(Stored data)
=-=-=
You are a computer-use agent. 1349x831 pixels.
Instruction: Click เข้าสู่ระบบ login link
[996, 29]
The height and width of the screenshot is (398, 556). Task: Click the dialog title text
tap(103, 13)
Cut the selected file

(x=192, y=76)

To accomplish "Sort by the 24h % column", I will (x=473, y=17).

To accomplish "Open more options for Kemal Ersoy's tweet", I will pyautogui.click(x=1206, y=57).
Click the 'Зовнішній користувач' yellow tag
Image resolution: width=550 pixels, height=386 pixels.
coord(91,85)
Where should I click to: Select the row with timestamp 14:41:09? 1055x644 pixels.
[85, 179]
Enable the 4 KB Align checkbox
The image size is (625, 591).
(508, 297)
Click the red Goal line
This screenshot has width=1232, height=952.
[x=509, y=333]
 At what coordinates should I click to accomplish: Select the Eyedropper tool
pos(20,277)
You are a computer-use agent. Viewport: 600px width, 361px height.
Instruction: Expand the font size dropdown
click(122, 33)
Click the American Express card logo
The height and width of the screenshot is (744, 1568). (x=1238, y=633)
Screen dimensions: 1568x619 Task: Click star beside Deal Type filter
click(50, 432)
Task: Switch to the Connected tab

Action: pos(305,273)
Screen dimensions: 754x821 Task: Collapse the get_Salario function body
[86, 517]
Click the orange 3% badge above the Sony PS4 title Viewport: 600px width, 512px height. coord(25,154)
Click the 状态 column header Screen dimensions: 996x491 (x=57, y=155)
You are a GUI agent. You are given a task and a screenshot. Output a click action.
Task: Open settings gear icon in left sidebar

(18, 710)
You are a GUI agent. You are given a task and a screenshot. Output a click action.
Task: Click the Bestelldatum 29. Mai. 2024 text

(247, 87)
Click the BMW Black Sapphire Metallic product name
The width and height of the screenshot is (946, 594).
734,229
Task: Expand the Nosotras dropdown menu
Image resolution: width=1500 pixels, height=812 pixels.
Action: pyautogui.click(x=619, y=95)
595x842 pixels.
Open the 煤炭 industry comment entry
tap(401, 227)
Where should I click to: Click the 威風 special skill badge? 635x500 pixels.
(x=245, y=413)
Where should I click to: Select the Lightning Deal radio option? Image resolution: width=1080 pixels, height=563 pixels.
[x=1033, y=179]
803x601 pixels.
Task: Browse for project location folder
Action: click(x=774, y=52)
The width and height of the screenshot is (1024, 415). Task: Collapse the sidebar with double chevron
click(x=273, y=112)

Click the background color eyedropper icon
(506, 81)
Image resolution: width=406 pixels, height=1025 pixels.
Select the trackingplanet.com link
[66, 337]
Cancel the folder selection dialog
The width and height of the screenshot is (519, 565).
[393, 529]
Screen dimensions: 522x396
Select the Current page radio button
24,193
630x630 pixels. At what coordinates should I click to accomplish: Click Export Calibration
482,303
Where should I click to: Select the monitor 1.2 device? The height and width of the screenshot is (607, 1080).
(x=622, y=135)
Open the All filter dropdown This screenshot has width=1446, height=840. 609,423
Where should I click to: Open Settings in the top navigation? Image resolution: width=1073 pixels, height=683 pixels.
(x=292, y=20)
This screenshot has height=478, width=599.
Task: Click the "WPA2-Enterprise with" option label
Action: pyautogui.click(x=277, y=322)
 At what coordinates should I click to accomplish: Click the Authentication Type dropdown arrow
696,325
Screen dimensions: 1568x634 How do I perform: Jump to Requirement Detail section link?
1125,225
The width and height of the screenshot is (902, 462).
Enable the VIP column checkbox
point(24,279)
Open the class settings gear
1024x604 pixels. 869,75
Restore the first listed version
=-=-=
» **EXERCISE AIM**:
Go through the records and show every line with the string "agent" in it.

» **ANSWER SPACE**:
You are a computer-use agent. 1349x831 pixels.
You are a computer-use agent. Viewport: 600px width, 361px height.
You are a GUI agent. You are given a task and a screenshot. Output a click action.
You are a GUI agent. You are given a task and a screenshot. Output a click action.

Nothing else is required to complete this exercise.